Home > News > Portrait of an Artist and his Jewish Patrons: John Singer Sargent and the Wertheimers
January 21, 2025 in Library Corner
By Robin Jacobson.
As a celebrated portrait artist, John Singer Sargent had his choice of commissions at the turn of the twentieth century. The most aristocratic, glamorous, “high society” figures of England and the United States clamored to have him paint their portraits. Yet the largest commission Sargent ever undertook for a private patron was from Asher Wertheimer, a London art dealer. Wertheimer asked for twelve portraits of his large Jewish family. This notable commission, which took Sargent a decade to complete, is the subject of Family Romance: John Singer Sargent and the Wertheimers by Jean Strouse, an engrossing, richly illustrated group biography.
Born in Florence, Italy, to American parents, John Singer Sargent (1856-1925) grew up and lived most of his life in Europe. In 1887, he moved to London and likely met Asher Wertheimer sometime after that.
Asher Wertheimer (1843–1918), was born in London, but his parents were German-Jewish immigrants from Bavaria. His father, Samson Wertheimer, moved to England in 1839 and built a successful business selling antiques and his own finely crafted bronze works. Asher continued the business but transitioned into fine art dealing for wealthy patrons.

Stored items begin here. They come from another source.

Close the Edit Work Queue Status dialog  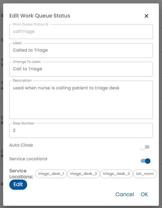pyautogui.click(x=146, y=16)
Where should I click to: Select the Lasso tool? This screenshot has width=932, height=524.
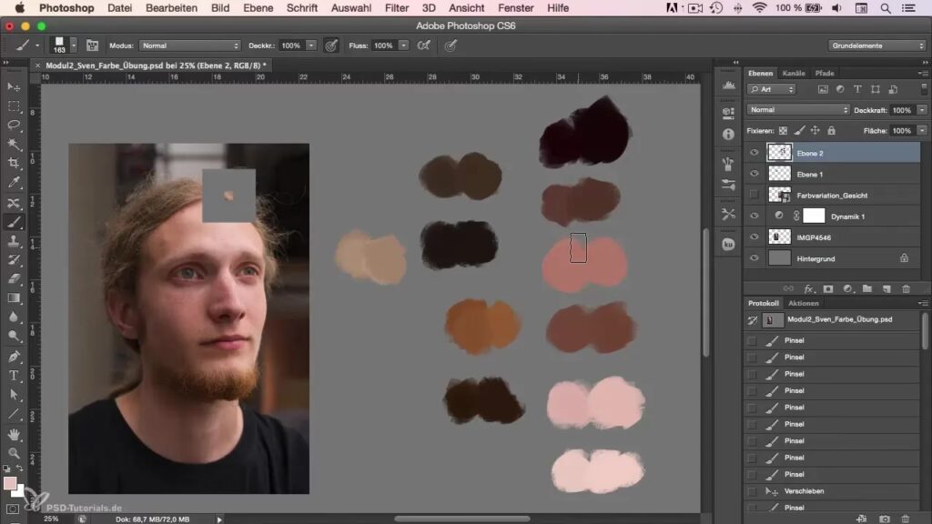tap(14, 125)

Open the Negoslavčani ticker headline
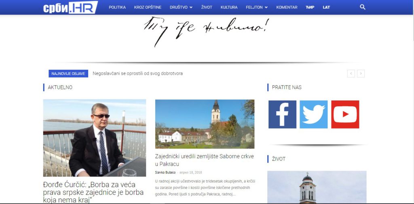(x=137, y=73)
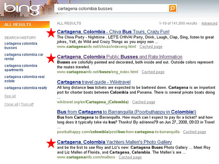The image size is (219, 164).
Task: Click red star beside Public Busses result
Action: (51, 58)
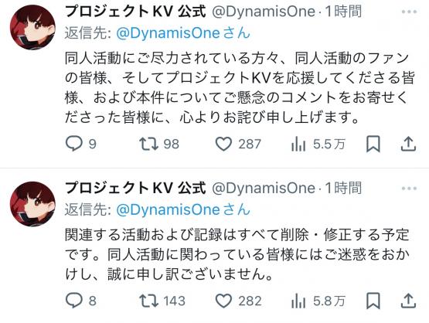Bookmark the first tweet
429x323 pixels.
click(x=373, y=144)
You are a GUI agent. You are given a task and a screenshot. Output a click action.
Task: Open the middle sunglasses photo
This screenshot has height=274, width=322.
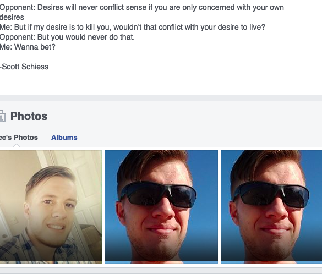tap(161, 207)
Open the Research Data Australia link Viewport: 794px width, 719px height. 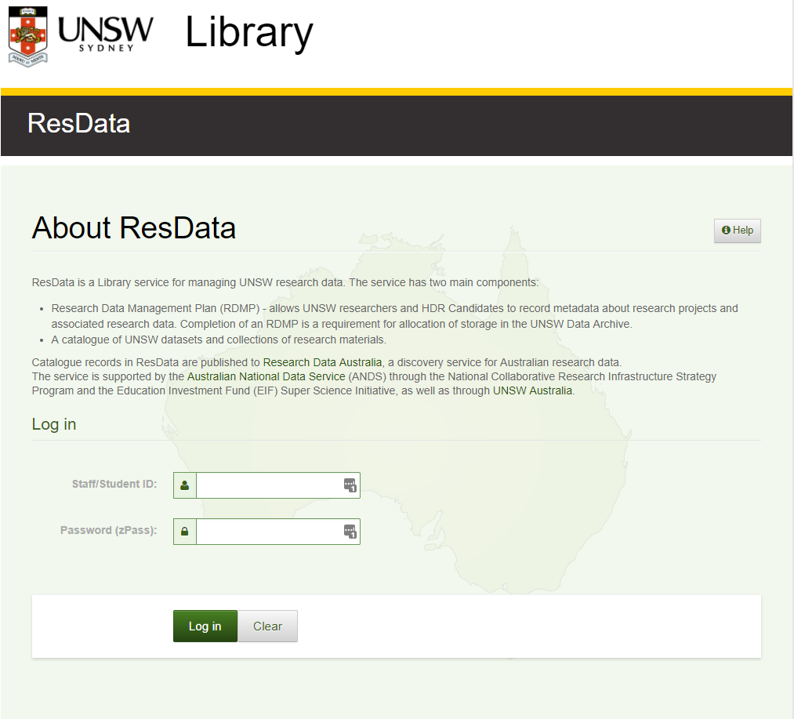[x=322, y=362]
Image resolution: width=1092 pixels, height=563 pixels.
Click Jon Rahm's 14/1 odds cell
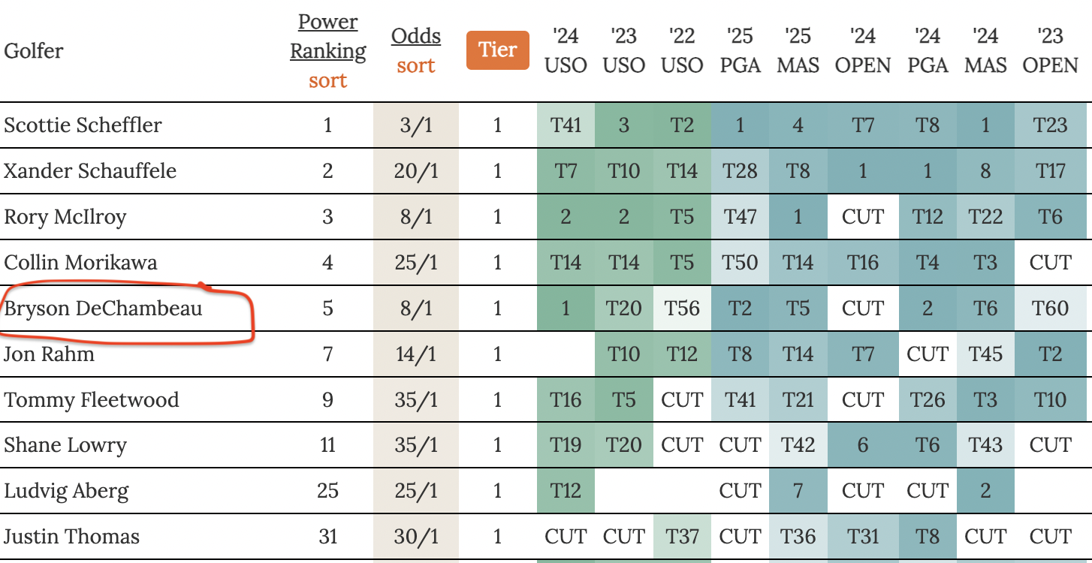click(416, 354)
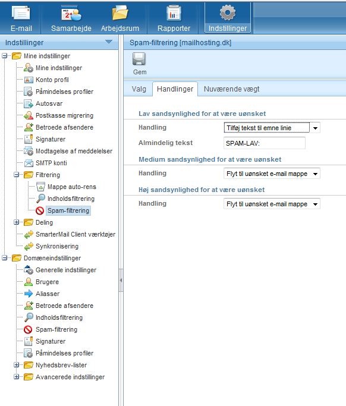
Task: Open the E-mail section icon
Action: point(21,12)
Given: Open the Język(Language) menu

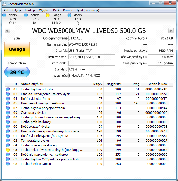Looking at the screenshot, I should click(x=88, y=10).
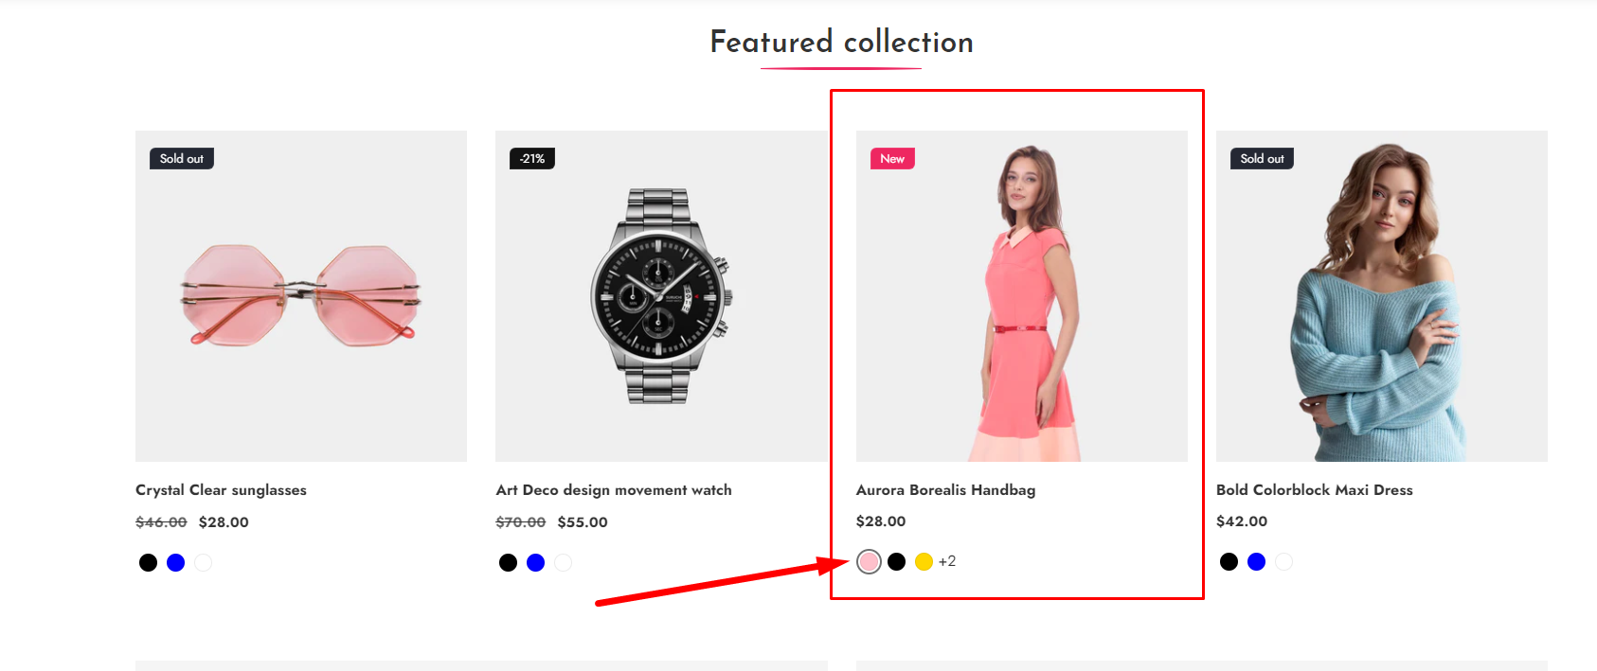Open Bold Colorblock Maxi Dress title link
Viewport: 1597px width, 671px height.
tap(1314, 490)
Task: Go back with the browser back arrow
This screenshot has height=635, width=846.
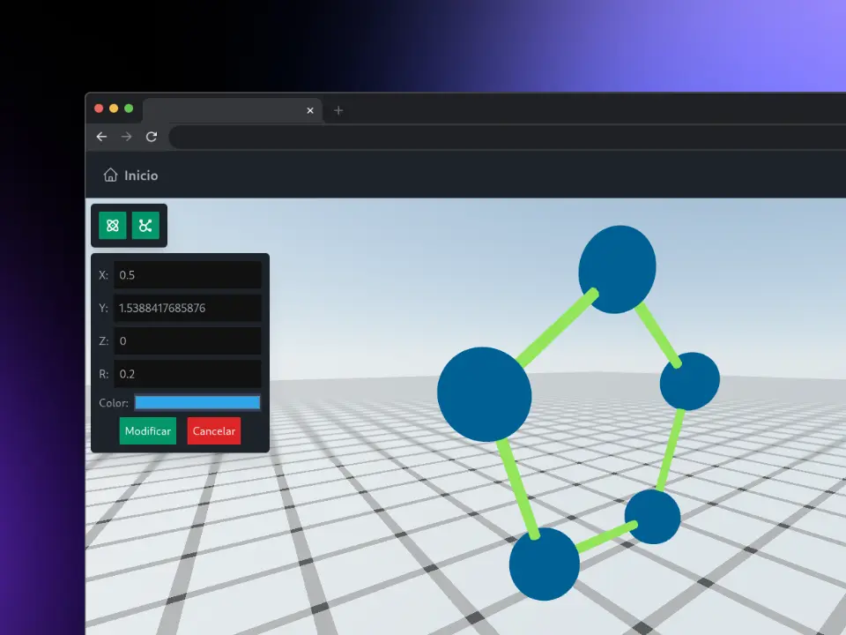Action: click(x=101, y=137)

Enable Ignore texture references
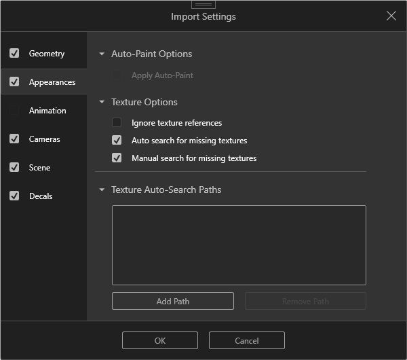coord(117,123)
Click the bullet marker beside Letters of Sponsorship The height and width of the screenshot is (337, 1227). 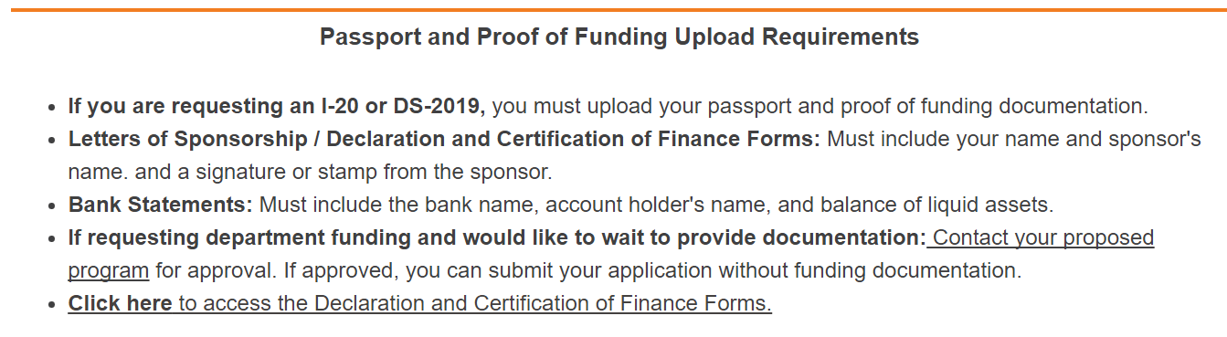click(x=51, y=141)
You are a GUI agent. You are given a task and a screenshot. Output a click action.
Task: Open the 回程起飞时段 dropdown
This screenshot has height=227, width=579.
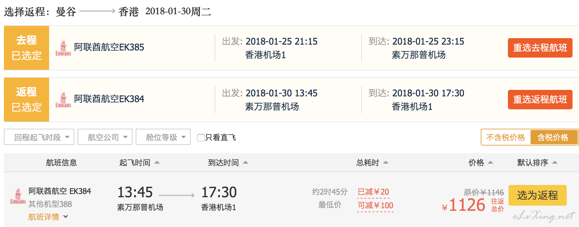(x=39, y=137)
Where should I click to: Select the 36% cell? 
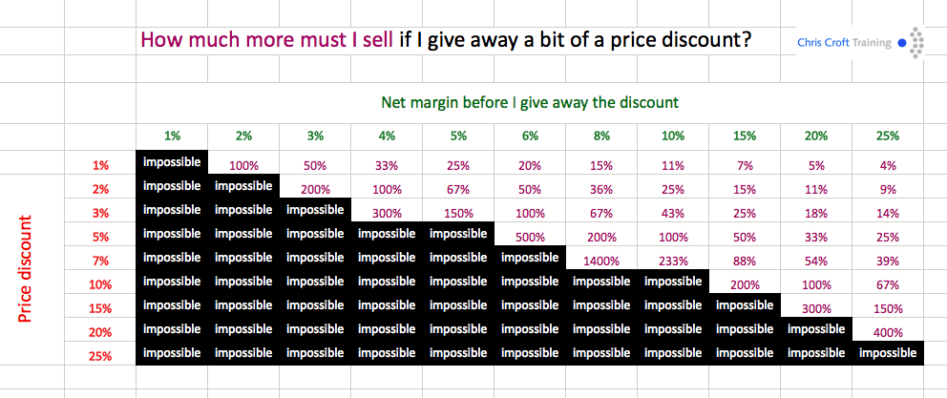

Asher first commissioned Sargent to do portraits of himself and his wife, Flora, for their 25th wedding anniversary in 1896. He then requested ten more portraits, depicting his ten children, some individually and some in groups. Sargent soon developed a close friendship with Asher and the whole Wertheimer family. He was such a frequent guest that the Wertheimers dubbed their dining room, decorated with his portraits, “Sargent’s Mess.” And nearly every Sunday, Asher stopped by Sargent’s London studio to visit.
Strouse speculates that Asher and Sargent may have been drawn to each other by their “shared outsider status.” Sargent was an American living in England. Moreover, he had grown up roaming across Europe with his family, not even visiting the United States until he was twenty. According to one biographer, Sargent was “at home everywhere and belonged nowhere.”
As to Asher, despite his professional success and wealth, he lived within a society, writes Strouse, “that regarded Jews as ineradicably ‘other’ and art dealing . . . as mere ‘trade.’” Some of the criticism of Sargent’s Wertheimer portraits reflects this mindset.
As Strouse shows, Sargent’s Wertheimer portraits met with both “praise and venom” when they were exhibited, beginning in 1898. The portrait of Asher Wertheimer, in particular, elicited comments about Asher’s ethnicity. Asher’s expression, Strouse writes, “has been read as warm, wise, benevolently amused – and also as calculating and sly.” An American architect nastily jibed that Asher seemed to be “pleasantly engaged in counting golden shekels.”
Similarly, Sargent’s portrait of Ena and Betty, Asher’s eldest daughters, drew praise for the sisters’ vitality and “verve,” but also pointed references to their Jewishness. Sargent’s first biographer called the young women “splendid types of their race.”
After Asher and Flora died, nine of the portraits passed to Britain’s National Gallery under the terms of Asher’s will. Yet Parliament’s debate on the munificent bequest in 1923 reveals that the MPs were not uniformly appreciative. One recommended that “these clever, but extremely repulsive, pictures should be placed in a special chamber of horrors.” In stark contrast, the then-critic for The Times called the portraits “a little set of great masterpieces” that “illustrate an epoch.”
Over the years, Sargent’s popularity has waxed and waned, but today museums mount frequent Sargent exhibitions for enthusiastic crowds. Contemporary critics judge the portraits of Asher and Ena and Betty to be among Sargent’s finest work.